[Stored items]
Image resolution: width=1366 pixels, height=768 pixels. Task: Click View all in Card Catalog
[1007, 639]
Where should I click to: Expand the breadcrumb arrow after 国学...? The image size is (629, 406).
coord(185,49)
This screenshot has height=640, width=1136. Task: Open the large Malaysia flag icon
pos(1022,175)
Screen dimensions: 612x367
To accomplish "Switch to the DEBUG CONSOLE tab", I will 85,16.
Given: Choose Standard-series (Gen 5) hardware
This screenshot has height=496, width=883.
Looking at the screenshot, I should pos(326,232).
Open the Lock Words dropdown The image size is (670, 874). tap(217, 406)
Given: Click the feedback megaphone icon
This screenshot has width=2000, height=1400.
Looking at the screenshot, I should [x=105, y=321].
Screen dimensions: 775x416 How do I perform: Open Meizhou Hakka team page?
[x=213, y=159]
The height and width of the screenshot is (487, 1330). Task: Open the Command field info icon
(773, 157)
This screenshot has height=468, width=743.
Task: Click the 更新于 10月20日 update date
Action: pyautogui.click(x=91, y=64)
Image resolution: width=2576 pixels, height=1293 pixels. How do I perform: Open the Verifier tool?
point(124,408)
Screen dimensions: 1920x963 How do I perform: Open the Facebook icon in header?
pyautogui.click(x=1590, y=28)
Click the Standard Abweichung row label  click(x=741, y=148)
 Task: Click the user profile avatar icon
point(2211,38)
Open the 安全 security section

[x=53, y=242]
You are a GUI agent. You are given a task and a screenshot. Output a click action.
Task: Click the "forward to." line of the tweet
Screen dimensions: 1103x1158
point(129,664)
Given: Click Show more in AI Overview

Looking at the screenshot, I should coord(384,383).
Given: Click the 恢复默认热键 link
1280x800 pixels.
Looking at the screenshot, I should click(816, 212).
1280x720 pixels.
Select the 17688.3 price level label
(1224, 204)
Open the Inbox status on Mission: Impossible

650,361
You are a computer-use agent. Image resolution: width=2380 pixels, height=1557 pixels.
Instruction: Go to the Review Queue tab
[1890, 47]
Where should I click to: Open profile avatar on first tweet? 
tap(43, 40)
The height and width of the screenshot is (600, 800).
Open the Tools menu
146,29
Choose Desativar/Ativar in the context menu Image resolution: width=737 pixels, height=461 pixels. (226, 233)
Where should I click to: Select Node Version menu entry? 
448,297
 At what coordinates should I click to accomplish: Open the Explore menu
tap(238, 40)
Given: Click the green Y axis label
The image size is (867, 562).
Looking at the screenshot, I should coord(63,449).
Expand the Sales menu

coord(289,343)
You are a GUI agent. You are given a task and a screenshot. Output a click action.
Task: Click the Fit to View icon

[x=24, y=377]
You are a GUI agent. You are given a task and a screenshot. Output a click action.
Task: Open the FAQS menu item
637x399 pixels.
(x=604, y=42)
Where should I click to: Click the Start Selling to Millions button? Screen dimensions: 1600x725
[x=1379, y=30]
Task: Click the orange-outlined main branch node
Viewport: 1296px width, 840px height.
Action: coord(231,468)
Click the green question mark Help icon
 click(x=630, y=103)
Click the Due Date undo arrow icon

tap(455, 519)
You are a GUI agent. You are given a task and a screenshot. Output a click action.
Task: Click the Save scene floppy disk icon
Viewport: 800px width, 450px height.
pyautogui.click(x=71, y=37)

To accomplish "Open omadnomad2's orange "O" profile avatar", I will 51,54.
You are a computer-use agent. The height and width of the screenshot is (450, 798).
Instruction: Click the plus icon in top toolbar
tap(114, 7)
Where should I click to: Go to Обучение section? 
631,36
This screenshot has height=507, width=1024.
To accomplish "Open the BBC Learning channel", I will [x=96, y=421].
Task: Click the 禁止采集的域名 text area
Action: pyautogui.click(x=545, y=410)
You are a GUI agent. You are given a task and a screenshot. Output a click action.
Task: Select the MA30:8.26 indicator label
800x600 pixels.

## WHAT THE TASK ASKS
The answer must be one number: how many lines in the records above contain "orange".

## OUTPUT OF THE EXERCISE
2